Small business tax tips for 2018

 Small businesses may be eligible for a range of tax benefits.  We have put together the following tax tips to help small businesses.

Maximise depreciation deductions

If you have a turnover of less than $10 million you can still get an immediate deduction for nearly all business assets purchased by 30 June 2018 that cost less than $20,000.  These assets must be used by the business for an income-producing purpose and must be installed ready for use by 30 June 2018.

Make sure you pay the correct company tax rate

With a turnover of less than $25 million, a company will pay tax at 27.5% in the 2017-18 if it is “carrying on a business”.  However, some companies with a turnover below $25 million will continue to pay tax at 30%, if they earn nearly all their income from passive investments such as rental or interest income.  Companies that pay tax at 27.5% can only frank dividends up to that rate.

Make trust resolutions by 30 June

Trustees of discretionary trusts are required to make and document resolutions on how trust income should be distributed to beneficiaries for the 2017-18 year by 30 June.  If a resolution is not executed by 30 June, any default beneficiaries under the deed will become presently entitled to trust income and subject to tax (even where they do not receive any cash distribution), or the trustee will be assessed at the highest marginal tax rate.

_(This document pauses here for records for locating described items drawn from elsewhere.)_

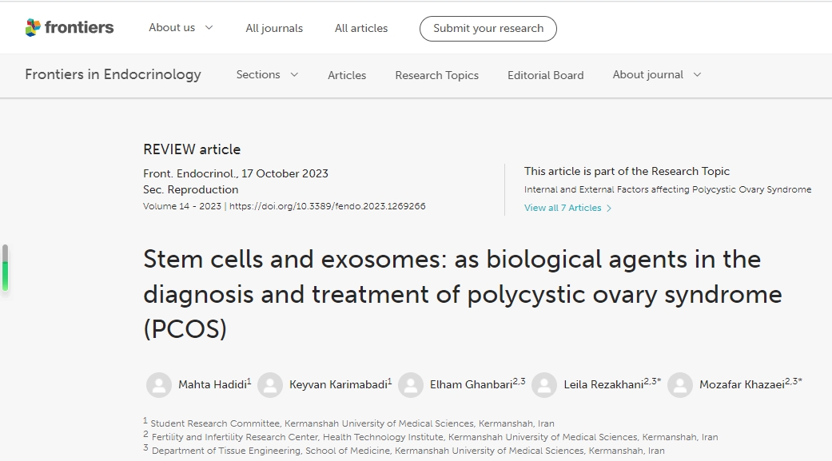
Task: Open the Research Topics tab
Action: [x=436, y=76]
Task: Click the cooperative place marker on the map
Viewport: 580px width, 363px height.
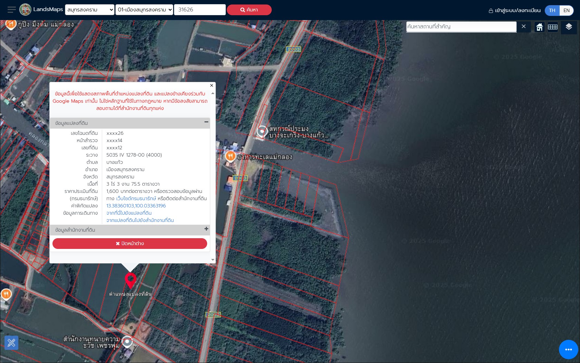Action: (x=262, y=131)
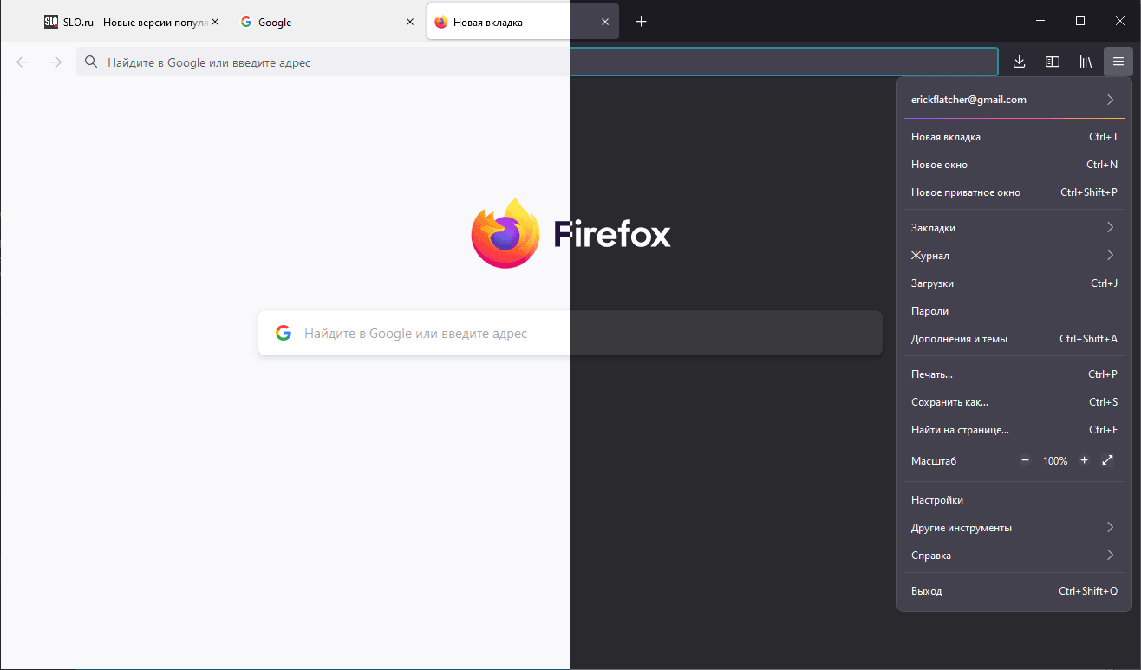Toggle the sidebar icon

(1052, 62)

Seek professional advice when starting a business

Professional cost associated with starting a new business, such as legal and accounting fees, are deductible in the financial year those expenses are incurred rather than deductible over a five-year period as was the case previously.

Consider whether your legal structure is right for your business

A small business can change their legal structure without incurring any income tax liability when active assets are transferred by one entity to another.  This rollover applies to active assets that are CGT assets, trading stock, revenue assets and depreciating assets used in the course of carrying on a business.

Document the streaming of trust capital gains and franked dividends to beneficiaries

Trustees can stream capital gains and franked dividends to different beneficiaries if the trust deed allows.  The trustee must document this resolution before 30 June and the beneficiaries receives or is entitled to receive an amount equal to the net financial benefit of that gain or dividend.

Review your private company loans

The income tax law can treat the following as an unfranked deemed dividend for a taxpayer:

  1. A payment or loan by a private company to a shareholder or associate (family member)
  2. The forgiveness of a shareholder’s debt
  3. The use of a company asset by a shareholder or their associate, or
  4. The transfer of a company asset to a shareholder or associate.

To be exempt from this, you need to enter into a written loan agreement requiring minimum interest and principal repayments over a specified loan term, which may be seven or 25 years depending on if the loan is secured.  Other strategies used to avoid a deemed dividend is to repay the loan or declare a dividend.

Write-off bad debts

You can only obtain a deduction for a bad debt when certain conditions are met.  A deduction will only be available if the debt still exists at the time it is written off.  If the debt is forgiven before it is written off as bad in the accounts, no deduction will be available.  The debt must also be unrecoverable and written off as bad in the year the deduction is claimed.

Paying employee bonuses

If you pay staff bonuses and you want to bring expenses into the 2017-18 year, ensure they can be determined and a proper resolution (minutes) has been made prior the year-end to enable a deduction to be incurred even if the amounts are not paid until the subsequent year.

Pay any outstanding super entitlements

The government has announced a 12-month amnesty from 24 May 2018 for employers to pay any outstanding super guarantee (SG) contributions for periods prior to 1 April 2018.  Employers who voluntarily disclose and pay previously undeclared SG shortfalls during the Amnesty and before an SG audit will not be liable for the administration penalties and will be able to claim a deduction for payments made during the 12-month period.  This announcement is subject to approval by the Parliament.